Seiji Ozawa (1935-2024)

Seiji Ozawa, the longtime music director of the Boston Symphony Orchestra, has died at 88.

Born to Japanese parents in Mukden during the Japanese occupation of Manchuria, Ozawa was schooled in piano and conducting in Japan. After winning the International Competition of Orchestra Conductors in Besançon, France, he was invited to the Tanglewood Music Center, where he continued conducting studies with Charles Munch and Pierre Monteux. After further study with Herbert von Karajan in Berlin, Ozawa was appointed by Leonard Bernstein as assistant conductor of the New York Philharmonic in the early 1960s.

Ozawa was music director of the Toronto Symphony Orchestra (1965-69) and the San Francisco Symphony (1970-77) before his appointment in Boston in 1973, becoming one of the first Asians to take musical charge of a major US or European orchestra. He led the Boston Symphony until 2002, the longest tenure of any music director in the orchestra’s history. He also was a regular guest conductor with an worldwide itinerary.

In his later years, Ozawa concentrated on performances and recordings with Japan’s Saito Kinen Orchestra, which he had co-founded in 1984.
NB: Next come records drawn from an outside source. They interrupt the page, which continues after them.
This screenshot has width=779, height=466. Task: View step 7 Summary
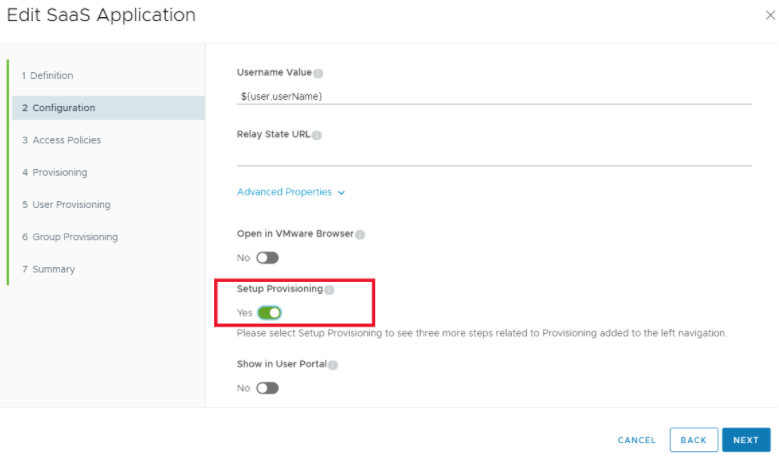(48, 269)
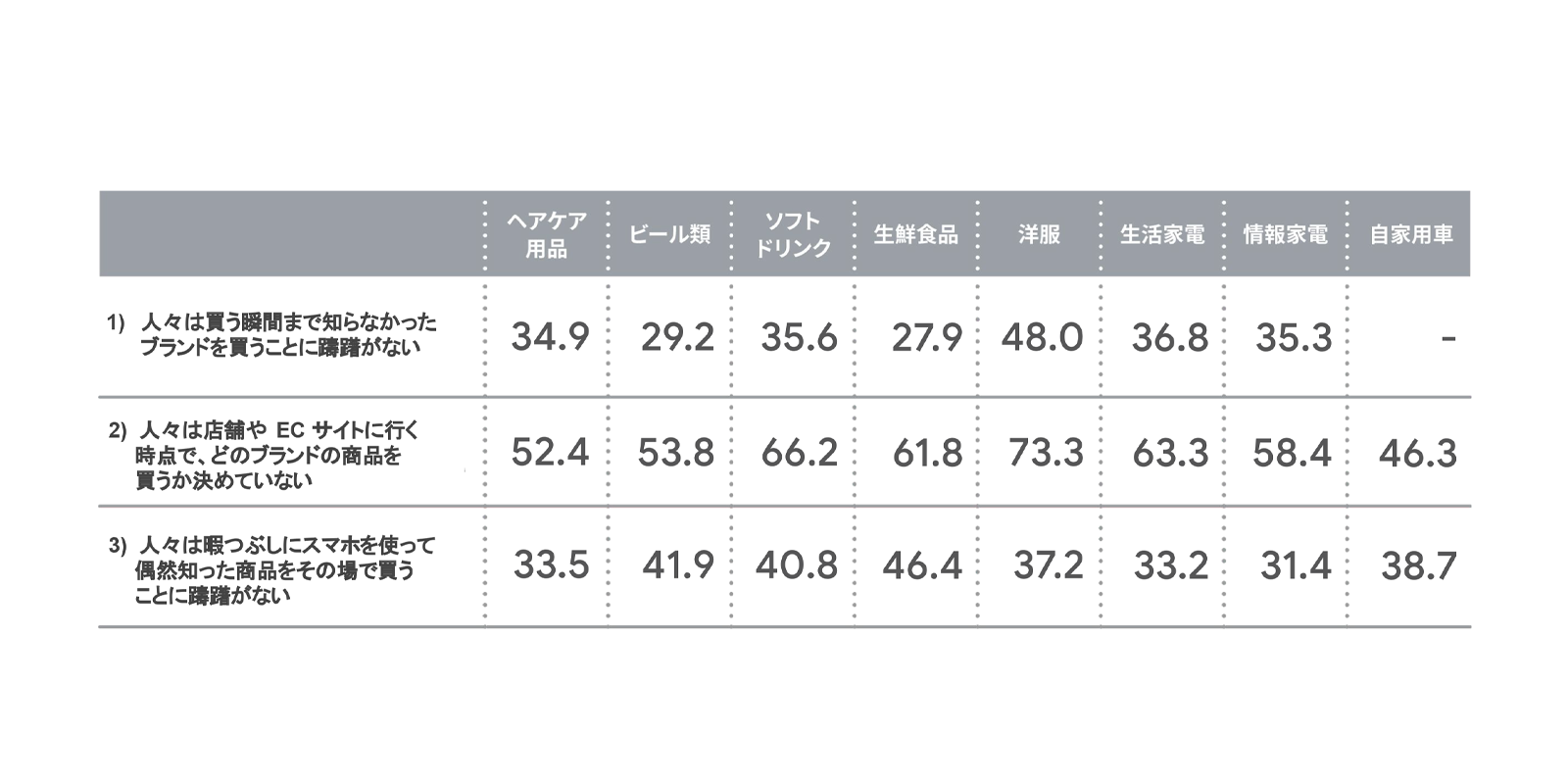Click the dash cell under 自家用車

coord(1448,339)
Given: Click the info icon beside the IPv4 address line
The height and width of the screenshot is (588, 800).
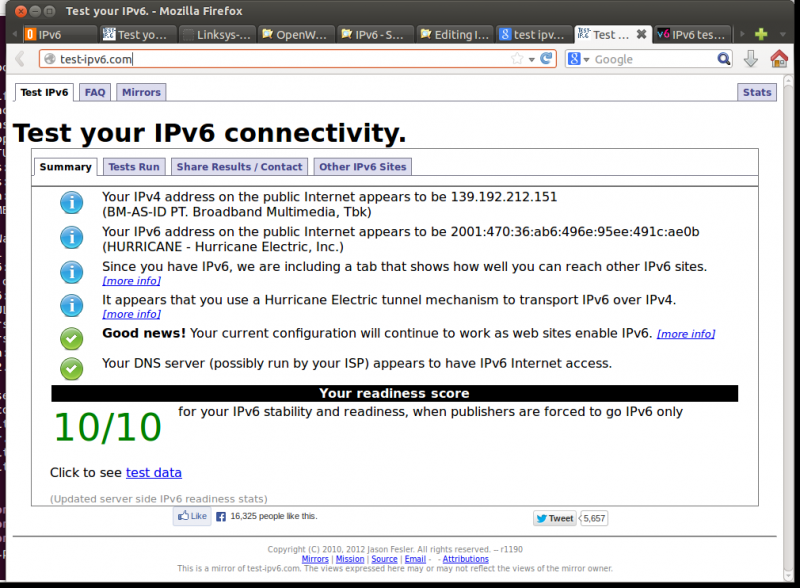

From the late 1960s onward, Ozawa amassed an extensive discography, conducting Boston, Saito Kinen and other orchestras. Although he was not closely associated with the core Austro-German classics, he won widespread praise for discs of late-romantic and modern music, especially of Mahler and Ravel. His recordings of Tōru Takemitsu’s works were key to bringing the Japanese composer to worldwide notice.